> PROVIDED RECORDS:
++++++

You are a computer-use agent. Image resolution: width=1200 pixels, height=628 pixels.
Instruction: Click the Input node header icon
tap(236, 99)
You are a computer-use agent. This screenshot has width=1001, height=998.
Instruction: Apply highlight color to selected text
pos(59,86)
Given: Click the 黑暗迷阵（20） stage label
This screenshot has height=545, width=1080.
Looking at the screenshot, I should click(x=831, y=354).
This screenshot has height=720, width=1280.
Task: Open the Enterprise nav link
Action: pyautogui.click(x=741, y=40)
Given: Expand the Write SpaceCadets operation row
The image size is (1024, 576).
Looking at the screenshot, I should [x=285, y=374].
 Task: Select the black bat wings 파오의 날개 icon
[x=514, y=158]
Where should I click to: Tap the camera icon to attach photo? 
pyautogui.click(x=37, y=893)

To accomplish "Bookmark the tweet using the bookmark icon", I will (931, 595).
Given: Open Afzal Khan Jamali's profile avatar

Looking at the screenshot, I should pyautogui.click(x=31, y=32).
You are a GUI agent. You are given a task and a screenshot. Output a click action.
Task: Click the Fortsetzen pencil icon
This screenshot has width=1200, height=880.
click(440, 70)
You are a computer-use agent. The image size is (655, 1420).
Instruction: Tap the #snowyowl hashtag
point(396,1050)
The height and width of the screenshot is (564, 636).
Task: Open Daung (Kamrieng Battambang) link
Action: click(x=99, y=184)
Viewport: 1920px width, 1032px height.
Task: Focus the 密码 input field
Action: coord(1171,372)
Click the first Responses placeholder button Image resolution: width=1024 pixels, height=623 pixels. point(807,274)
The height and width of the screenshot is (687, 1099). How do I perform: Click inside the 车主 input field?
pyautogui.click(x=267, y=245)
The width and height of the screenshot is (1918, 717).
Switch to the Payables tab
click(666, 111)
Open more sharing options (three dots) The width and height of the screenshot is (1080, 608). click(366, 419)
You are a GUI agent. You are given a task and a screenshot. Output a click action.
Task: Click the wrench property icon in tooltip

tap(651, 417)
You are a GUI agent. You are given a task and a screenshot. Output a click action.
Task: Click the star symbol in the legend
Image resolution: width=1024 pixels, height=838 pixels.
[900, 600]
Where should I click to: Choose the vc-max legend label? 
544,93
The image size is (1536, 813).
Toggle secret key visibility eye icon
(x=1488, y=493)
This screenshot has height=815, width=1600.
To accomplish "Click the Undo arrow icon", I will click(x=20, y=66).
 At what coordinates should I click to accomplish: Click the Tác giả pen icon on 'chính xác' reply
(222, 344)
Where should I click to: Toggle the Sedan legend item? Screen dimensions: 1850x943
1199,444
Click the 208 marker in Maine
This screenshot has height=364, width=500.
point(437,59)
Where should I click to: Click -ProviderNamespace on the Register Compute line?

++++++

> YOUR ASSIGNMENT: Please return the span of lines above that opens with the one containing "Where should I click to: Toggle" and closes with the final line, both included, exactly as written and nothing more.

> EXPECTED OUTPUT:
Where should I click to: Toggle the Sedan legend item? Screen dimensions: 1850x943
1199,444
Click the 208 marker in Maine
This screenshot has height=364, width=500.
point(437,59)
Where should I click to: Click -ProviderNamespace on the Register Compute line?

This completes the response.